EXERCISE:
Reproduce the following listing verbatim, preserving every line in its original order.

WORKING DATA:
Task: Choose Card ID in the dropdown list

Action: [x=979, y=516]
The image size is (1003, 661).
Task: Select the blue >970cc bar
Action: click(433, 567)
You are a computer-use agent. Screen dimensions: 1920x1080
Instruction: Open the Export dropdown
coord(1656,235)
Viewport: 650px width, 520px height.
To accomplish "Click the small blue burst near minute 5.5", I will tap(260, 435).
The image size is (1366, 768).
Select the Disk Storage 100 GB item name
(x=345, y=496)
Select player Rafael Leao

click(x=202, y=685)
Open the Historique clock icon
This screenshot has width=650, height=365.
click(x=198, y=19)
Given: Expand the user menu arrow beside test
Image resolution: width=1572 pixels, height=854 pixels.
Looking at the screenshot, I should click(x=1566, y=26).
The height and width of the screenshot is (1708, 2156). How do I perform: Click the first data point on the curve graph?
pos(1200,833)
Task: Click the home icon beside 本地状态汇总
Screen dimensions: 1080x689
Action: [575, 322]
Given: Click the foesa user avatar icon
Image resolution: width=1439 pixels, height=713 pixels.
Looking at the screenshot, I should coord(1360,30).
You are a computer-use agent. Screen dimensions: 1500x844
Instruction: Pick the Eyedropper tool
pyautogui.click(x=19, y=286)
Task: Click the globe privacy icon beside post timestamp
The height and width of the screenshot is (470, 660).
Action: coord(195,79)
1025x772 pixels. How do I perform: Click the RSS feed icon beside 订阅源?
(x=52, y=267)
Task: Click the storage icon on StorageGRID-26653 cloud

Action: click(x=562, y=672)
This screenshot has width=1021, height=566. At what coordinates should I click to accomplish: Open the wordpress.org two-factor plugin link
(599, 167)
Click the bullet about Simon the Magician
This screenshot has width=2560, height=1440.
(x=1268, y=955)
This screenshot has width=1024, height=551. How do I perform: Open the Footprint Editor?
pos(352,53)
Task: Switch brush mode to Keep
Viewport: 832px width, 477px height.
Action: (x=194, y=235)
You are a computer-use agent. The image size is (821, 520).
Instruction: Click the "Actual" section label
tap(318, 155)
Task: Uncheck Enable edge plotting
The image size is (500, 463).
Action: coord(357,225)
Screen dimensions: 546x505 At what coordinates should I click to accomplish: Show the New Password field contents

OUTPUT OF THE EXERCISE:
Task: Choose Card ID in the dropdown list

Action: [x=979, y=516]
The image size is (1003, 661).
Task: Select the blue >970cc bar
Action: click(433, 567)
You are a computer-use agent. Screen dimensions: 1920x1080
Instruction: Open the Export dropdown
coord(1656,235)
Viewport: 650px width, 520px height.
To accomplish "Click the small blue burst near minute 5.5", I will tap(260, 435).
The image size is (1366, 768).
Select the Disk Storage 100 GB item name
(x=345, y=496)
Select player Rafael Leao

click(x=202, y=685)
Open the Historique clock icon
This screenshot has width=650, height=365.
click(x=198, y=19)
Given: Expand the user menu arrow beside test
Image resolution: width=1572 pixels, height=854 pixels.
Looking at the screenshot, I should click(x=1566, y=26).
The height and width of the screenshot is (1708, 2156). How do I perform: Click the first data point on the curve graph?
pos(1200,833)
Task: Click the home icon beside 本地状态汇总
Screen dimensions: 1080x689
Action: [575, 322]
Given: Click the foesa user avatar icon
Image resolution: width=1439 pixels, height=713 pixels.
Looking at the screenshot, I should coord(1360,30).
You are a computer-use agent. Screen dimensions: 1500x844
Instruction: Pick the Eyedropper tool
pyautogui.click(x=19, y=286)
Task: Click the globe privacy icon beside post timestamp
The height and width of the screenshot is (470, 660).
Action: coord(195,79)
1025x772 pixels. How do I perform: Click the RSS feed icon beside 订阅源?
(x=52, y=267)
Task: Click the storage icon on StorageGRID-26653 cloud

Action: click(x=562, y=672)
This screenshot has width=1021, height=566. At what coordinates should I click to accomplish: Open the wordpress.org two-factor plugin link
(599, 167)
Click the bullet about Simon the Magician
This screenshot has width=2560, height=1440.
(x=1268, y=955)
This screenshot has width=1024, height=551. How do I perform: Open the Footprint Editor?
pos(352,53)
Task: Switch brush mode to Keep
Viewport: 832px width, 477px height.
Action: (x=194, y=235)
You are a computer-use agent. The image size is (821, 520).
Instruction: Click the "Actual" section label
tap(318, 155)
Task: Uncheck Enable edge plotting
The image size is (500, 463).
Action: coord(357,225)
Screen dimensions: 546x505 At what coordinates should I click to accomplish: Show the New Password field contents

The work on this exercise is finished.